*** DATA SECTION ***

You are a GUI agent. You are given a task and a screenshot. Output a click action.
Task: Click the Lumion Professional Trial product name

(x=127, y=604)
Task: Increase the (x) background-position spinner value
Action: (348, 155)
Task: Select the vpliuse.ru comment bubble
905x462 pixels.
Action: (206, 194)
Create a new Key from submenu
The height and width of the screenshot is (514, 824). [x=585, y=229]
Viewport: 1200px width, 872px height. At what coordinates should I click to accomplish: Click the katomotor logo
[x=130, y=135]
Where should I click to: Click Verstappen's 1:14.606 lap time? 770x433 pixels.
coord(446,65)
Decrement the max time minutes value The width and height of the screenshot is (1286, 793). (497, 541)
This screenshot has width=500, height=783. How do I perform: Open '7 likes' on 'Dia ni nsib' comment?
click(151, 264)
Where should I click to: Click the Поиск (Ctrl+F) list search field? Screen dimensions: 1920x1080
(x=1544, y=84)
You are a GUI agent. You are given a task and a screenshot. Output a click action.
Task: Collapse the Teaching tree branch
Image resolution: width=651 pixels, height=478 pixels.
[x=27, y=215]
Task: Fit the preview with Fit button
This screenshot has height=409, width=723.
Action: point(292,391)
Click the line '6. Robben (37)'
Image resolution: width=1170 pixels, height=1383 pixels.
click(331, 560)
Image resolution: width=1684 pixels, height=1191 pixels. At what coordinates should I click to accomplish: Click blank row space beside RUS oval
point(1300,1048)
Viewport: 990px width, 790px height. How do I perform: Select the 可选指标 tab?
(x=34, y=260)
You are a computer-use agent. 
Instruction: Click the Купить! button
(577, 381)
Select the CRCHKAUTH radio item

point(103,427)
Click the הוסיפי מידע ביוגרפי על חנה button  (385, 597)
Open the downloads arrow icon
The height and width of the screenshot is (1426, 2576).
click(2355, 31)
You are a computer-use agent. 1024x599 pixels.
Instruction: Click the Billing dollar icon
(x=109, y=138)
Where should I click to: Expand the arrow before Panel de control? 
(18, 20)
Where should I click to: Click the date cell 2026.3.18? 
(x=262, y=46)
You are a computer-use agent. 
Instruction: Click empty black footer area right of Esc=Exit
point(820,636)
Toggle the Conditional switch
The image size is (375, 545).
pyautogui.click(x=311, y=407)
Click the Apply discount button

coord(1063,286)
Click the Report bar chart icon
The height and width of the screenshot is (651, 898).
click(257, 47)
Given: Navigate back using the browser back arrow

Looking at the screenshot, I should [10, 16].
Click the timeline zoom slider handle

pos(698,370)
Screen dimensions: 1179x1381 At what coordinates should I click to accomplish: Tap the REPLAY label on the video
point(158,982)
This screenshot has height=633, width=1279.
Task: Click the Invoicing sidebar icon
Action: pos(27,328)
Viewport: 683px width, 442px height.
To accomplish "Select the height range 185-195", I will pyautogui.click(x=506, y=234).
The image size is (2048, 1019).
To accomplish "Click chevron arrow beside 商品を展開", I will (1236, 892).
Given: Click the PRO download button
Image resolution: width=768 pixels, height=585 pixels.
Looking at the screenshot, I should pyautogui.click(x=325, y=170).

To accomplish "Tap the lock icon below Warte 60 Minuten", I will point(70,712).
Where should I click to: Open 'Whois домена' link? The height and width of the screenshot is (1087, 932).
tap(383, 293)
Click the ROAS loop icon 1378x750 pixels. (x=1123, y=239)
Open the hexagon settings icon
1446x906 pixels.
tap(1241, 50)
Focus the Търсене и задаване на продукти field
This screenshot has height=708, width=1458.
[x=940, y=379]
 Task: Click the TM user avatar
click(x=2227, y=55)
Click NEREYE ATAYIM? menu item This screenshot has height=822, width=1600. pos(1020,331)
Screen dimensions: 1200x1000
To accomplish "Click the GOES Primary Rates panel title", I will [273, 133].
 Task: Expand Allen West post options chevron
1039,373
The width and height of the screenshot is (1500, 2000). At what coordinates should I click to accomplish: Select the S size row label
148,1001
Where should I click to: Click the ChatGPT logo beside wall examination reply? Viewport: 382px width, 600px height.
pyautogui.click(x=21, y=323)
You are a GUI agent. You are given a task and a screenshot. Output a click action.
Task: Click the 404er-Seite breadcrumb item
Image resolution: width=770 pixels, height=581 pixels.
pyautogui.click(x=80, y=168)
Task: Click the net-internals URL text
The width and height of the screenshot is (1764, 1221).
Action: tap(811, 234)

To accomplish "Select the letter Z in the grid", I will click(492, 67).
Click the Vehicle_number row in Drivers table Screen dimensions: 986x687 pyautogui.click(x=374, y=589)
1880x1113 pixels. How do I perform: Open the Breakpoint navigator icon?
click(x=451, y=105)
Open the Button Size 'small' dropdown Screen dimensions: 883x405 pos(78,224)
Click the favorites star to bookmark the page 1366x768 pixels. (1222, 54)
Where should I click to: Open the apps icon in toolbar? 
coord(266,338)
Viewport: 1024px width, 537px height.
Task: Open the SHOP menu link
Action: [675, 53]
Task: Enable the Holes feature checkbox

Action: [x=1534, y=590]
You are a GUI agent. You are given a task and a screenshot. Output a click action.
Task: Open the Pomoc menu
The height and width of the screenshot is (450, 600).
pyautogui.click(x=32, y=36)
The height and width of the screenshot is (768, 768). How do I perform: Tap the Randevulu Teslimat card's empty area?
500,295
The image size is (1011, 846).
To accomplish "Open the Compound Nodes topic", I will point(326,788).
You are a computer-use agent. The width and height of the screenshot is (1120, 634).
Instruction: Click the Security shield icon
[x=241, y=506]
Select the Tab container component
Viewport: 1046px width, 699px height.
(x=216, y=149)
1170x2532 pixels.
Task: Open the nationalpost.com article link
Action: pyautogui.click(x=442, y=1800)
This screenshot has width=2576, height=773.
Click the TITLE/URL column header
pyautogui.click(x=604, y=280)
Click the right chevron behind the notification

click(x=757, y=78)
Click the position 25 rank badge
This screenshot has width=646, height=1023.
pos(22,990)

*** End of DATA SECTION ***

*TASK DETAILS*. Transcribe all of the material above with complete accuracy.

*SOLUTION FOR THIS TASK*.
You are a GUI agent. You are given a task and a screenshot. Output a click action.
Task: Click the Lumion Professional Trial product name

(x=127, y=604)
Task: Increase the (x) background-position spinner value
Action: (348, 155)
Task: Select the vpliuse.ru comment bubble
905x462 pixels.
Action: (206, 194)
Create a new Key from submenu
The height and width of the screenshot is (514, 824). [x=585, y=229]
Viewport: 1200px width, 872px height. At what coordinates should I click to accomplish: Click the katomotor logo
[x=130, y=135]
Where should I click to: Click Verstappen's 1:14.606 lap time? 770x433 pixels.
coord(446,65)
Decrement the max time minutes value The width and height of the screenshot is (1286, 793). (497, 541)
This screenshot has width=500, height=783. How do I perform: Open '7 likes' on 'Dia ni nsib' comment?
click(151, 264)
Where should I click to: Click the Поиск (Ctrl+F) list search field? Screen dimensions: 1920x1080
(x=1544, y=84)
You are a GUI agent. You are given a task and a screenshot. Output a click action.
Task: Collapse the Teaching tree branch
Image resolution: width=651 pixels, height=478 pixels.
[x=27, y=215]
Task: Fit the preview with Fit button
This screenshot has height=409, width=723.
Action: point(292,391)
Click the line '6. Robben (37)'
Image resolution: width=1170 pixels, height=1383 pixels.
click(331, 560)
Image resolution: width=1684 pixels, height=1191 pixels. At what coordinates should I click to accomplish: Click blank row space beside RUS oval
point(1300,1048)
Viewport: 990px width, 790px height. How do I perform: Select the 可选指标 tab?
(x=34, y=260)
You are a computer-use agent. 
Instruction: Click the Купить! button
(577, 381)
Select the CRCHKAUTH radio item

point(103,427)
Click the הוסיפי מידע ביוגרפי על חנה button  (385, 597)
Open the downloads arrow icon
The height and width of the screenshot is (1426, 2576).
click(2355, 31)
You are a computer-use agent. 1024x599 pixels.
Instruction: Click the Billing dollar icon
(x=109, y=138)
Where should I click to: Expand the arrow before Panel de control? 
(18, 20)
Where should I click to: Click the date cell 2026.3.18? 
(x=262, y=46)
You are a computer-use agent. 
Instruction: Click empty black footer area right of Esc=Exit
point(820,636)
Toggle the Conditional switch
The image size is (375, 545).
pyautogui.click(x=311, y=407)
Click the Apply discount button

coord(1063,286)
Click the Report bar chart icon
The height and width of the screenshot is (651, 898).
click(257, 47)
Given: Navigate back using the browser back arrow

Looking at the screenshot, I should [10, 16].
Click the timeline zoom slider handle

pos(698,370)
Screen dimensions: 1179x1381 At what coordinates should I click to accomplish: Tap the REPLAY label on the video
point(158,982)
This screenshot has height=633, width=1279.
Task: Click the Invoicing sidebar icon
Action: pos(27,328)
Viewport: 683px width, 442px height.
To accomplish "Select the height range 185-195", I will pyautogui.click(x=506, y=234).
The image size is (2048, 1019).
To accomplish "Click chevron arrow beside 商品を展開", I will (1236, 892).
Given: Click the PRO download button
Image resolution: width=768 pixels, height=585 pixels.
Looking at the screenshot, I should pyautogui.click(x=325, y=170).

To accomplish "Tap the lock icon below Warte 60 Minuten", I will point(70,712).
Where should I click to: Open 'Whois домена' link? The height and width of the screenshot is (1087, 932).
tap(383, 293)
Click the ROAS loop icon 1378x750 pixels. (x=1123, y=239)
Open the hexagon settings icon
1446x906 pixels.
tap(1241, 50)
Focus the Търсене и задаване на продукти field
This screenshot has height=708, width=1458.
[x=940, y=379]
 Task: Click the TM user avatar
click(x=2227, y=55)
Click NEREYE ATAYIM? menu item This screenshot has height=822, width=1600. pos(1020,331)
Screen dimensions: 1200x1000
To accomplish "Click the GOES Primary Rates panel title", I will [273, 133].
 Task: Expand Allen West post options chevron
1039,373
The width and height of the screenshot is (1500, 2000). At what coordinates should I click to accomplish: Select the S size row label
148,1001
Where should I click to: Click the ChatGPT logo beside wall examination reply? Viewport: 382px width, 600px height.
pyautogui.click(x=21, y=323)
You are a GUI agent. You are given a task and a screenshot. Output a click action.
Task: Click the 404er-Seite breadcrumb item
Image resolution: width=770 pixels, height=581 pixels.
pyautogui.click(x=80, y=168)
Task: Click the net-internals URL text
The width and height of the screenshot is (1764, 1221).
Action: tap(811, 234)

To accomplish "Select the letter Z in the grid", I will click(492, 67).
Click the Vehicle_number row in Drivers table Screen dimensions: 986x687 pyautogui.click(x=374, y=589)
1880x1113 pixels. How do I perform: Open the Breakpoint navigator icon?
click(x=451, y=105)
Open the Button Size 'small' dropdown Screen dimensions: 883x405 pos(78,224)
Click the favorites star to bookmark the page 1366x768 pixels. (1222, 54)
Where should I click to: Open the apps icon in toolbar? 
coord(266,338)
Viewport: 1024px width, 537px height.
Task: Open the SHOP menu link
Action: [675, 53]
Task: Enable the Holes feature checkbox

Action: [x=1534, y=590]
You are a GUI agent. You are given a task and a screenshot. Output a click action.
Task: Open the Pomoc menu
The height and width of the screenshot is (450, 600).
pyautogui.click(x=32, y=36)
The height and width of the screenshot is (768, 768). How do I perform: Tap the Randevulu Teslimat card's empty area?
500,295
The image size is (1011, 846).
To accomplish "Open the Compound Nodes topic", I will point(326,788).
You are a computer-use agent. The width and height of the screenshot is (1120, 634).
Instruction: Click the Security shield icon
[x=241, y=506]
Select the Tab container component
Viewport: 1046px width, 699px height.
(x=216, y=149)
1170x2532 pixels.
Task: Open the nationalpost.com article link
Action: pyautogui.click(x=442, y=1800)
This screenshot has width=2576, height=773.
Click the TITLE/URL column header
pyautogui.click(x=604, y=280)
Click the right chevron behind the notification

click(x=757, y=78)
Click the position 25 rank badge
This screenshot has width=646, height=1023.
pos(22,990)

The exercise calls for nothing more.